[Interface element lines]
------------------------------------
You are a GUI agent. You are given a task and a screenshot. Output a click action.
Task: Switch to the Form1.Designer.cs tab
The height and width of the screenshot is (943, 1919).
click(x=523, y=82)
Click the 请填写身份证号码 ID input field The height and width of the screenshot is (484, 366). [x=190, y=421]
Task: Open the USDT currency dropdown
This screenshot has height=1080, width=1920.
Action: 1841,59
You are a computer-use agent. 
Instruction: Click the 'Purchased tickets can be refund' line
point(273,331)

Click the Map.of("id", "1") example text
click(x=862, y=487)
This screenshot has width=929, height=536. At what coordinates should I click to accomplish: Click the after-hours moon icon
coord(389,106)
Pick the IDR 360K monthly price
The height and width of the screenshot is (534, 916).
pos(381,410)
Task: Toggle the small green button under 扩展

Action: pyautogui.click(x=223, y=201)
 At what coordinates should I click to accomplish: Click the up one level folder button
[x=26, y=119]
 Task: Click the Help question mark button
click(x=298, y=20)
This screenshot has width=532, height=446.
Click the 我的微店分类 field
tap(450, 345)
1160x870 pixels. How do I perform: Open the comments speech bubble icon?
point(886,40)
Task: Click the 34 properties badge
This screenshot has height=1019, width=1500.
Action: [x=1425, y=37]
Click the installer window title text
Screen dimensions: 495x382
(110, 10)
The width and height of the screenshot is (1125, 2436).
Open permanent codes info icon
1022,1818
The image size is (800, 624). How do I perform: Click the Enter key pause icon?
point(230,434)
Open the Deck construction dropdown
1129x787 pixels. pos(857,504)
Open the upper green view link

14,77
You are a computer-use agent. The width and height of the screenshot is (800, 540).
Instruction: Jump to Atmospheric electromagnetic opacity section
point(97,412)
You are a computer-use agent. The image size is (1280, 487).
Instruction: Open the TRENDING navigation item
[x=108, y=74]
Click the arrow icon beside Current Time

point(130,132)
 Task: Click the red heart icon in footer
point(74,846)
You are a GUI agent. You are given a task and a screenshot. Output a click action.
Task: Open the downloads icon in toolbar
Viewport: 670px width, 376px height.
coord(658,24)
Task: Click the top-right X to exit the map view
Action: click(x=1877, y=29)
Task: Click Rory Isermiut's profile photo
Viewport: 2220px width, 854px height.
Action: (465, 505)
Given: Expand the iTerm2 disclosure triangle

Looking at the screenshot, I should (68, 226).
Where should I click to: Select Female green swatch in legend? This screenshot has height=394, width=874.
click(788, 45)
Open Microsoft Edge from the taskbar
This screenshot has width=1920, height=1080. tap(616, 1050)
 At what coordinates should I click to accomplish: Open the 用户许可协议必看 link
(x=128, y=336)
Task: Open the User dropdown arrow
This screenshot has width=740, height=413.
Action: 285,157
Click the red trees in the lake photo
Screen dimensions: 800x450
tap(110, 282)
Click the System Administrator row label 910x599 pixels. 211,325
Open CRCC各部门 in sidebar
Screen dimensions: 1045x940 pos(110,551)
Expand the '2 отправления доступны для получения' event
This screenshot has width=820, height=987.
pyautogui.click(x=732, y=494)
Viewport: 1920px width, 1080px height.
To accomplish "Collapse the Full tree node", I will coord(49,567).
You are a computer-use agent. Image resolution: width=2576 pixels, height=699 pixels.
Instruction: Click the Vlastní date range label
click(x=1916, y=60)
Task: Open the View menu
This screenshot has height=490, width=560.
------------------------------------
Written problem:
Reproduce all of the lines above, swapping "computer-use agent" for "desktop agent" wherever it appears and leaving everything else untouched.

The response:
You are a GUI agent. You are given a task and a screenshot. Output a click action.
Task: Switch to the Form1.Designer.cs tab
The height and width of the screenshot is (943, 1919).
click(x=523, y=82)
Click the 请填写身份证号码 ID input field The height and width of the screenshot is (484, 366). [x=190, y=421]
Task: Open the USDT currency dropdown
This screenshot has height=1080, width=1920.
Action: 1841,59
You are a desktop agent. 
Instruction: Click the 'Purchased tickets can be refund' line
point(273,331)

Click the Map.of("id", "1") example text
click(x=862, y=487)
This screenshot has width=929, height=536. At what coordinates should I click to accomplish: Click the after-hours moon icon
coord(389,106)
Pick the IDR 360K monthly price
The height and width of the screenshot is (534, 916).
pos(381,410)
Task: Toggle the small green button under 扩展

Action: pyautogui.click(x=223, y=201)
 At what coordinates should I click to accomplish: Click the up one level folder button
[x=26, y=119]
 Task: Click the Help question mark button
click(x=298, y=20)
This screenshot has width=532, height=446.
Click the 我的微店分类 field
tap(450, 345)
1160x870 pixels. How do I perform: Open the comments speech bubble icon?
point(886,40)
Task: Click the 34 properties badge
This screenshot has height=1019, width=1500.
Action: [x=1425, y=37]
Click the installer window title text
Screen dimensions: 495x382
(110, 10)
The width and height of the screenshot is (1125, 2436).
Open permanent codes info icon
1022,1818
The image size is (800, 624). How do I perform: Click the Enter key pause icon?
point(230,434)
Open the Deck construction dropdown
1129x787 pixels. pos(857,504)
Open the upper green view link

14,77
You are a desktop agent. The width and height of the screenshot is (800, 540).
Instruction: Jump to Atmospheric electromagnetic opacity section
point(97,412)
You are a desktop agent. The image size is (1280, 487).
Instruction: Open the TRENDING navigation item
[x=108, y=74]
Click the arrow icon beside Current Time

point(130,132)
 Task: Click the red heart icon in footer
point(74,846)
You are a GUI agent. You are given a task and a screenshot. Output a click action.
Task: Open the downloads icon in toolbar
Viewport: 670px width, 376px height.
coord(658,24)
Task: Click the top-right X to exit the map view
Action: click(x=1877, y=29)
Task: Click Rory Isermiut's profile photo
Viewport: 2220px width, 854px height.
Action: (465, 505)
Given: Expand the iTerm2 disclosure triangle

Looking at the screenshot, I should (68, 226).
Where should I click to: Select Female green swatch in legend? This screenshot has height=394, width=874.
click(788, 45)
Open Microsoft Edge from the taskbar
This screenshot has width=1920, height=1080. tap(616, 1050)
 At what coordinates should I click to accomplish: Open the 用户许可协议必看 link
(x=128, y=336)
Task: Open the User dropdown arrow
This screenshot has width=740, height=413.
Action: 285,157
Click the red trees in the lake photo
Screen dimensions: 800x450
tap(110, 282)
Click the System Administrator row label 910x599 pixels. 211,325
Open CRCC各部门 in sidebar
Screen dimensions: 1045x940 pos(110,551)
Expand the '2 отправления доступны для получения' event
This screenshot has width=820, height=987.
pyautogui.click(x=732, y=494)
Viewport: 1920px width, 1080px height.
To accomplish "Collapse the Full tree node", I will coord(49,567).
You are a desktop agent. Image resolution: width=2576 pixels, height=699 pixels.
Instruction: Click the Vlastní date range label
click(x=1916, y=60)
Task: Open the View menu
This screenshot has height=490, width=560.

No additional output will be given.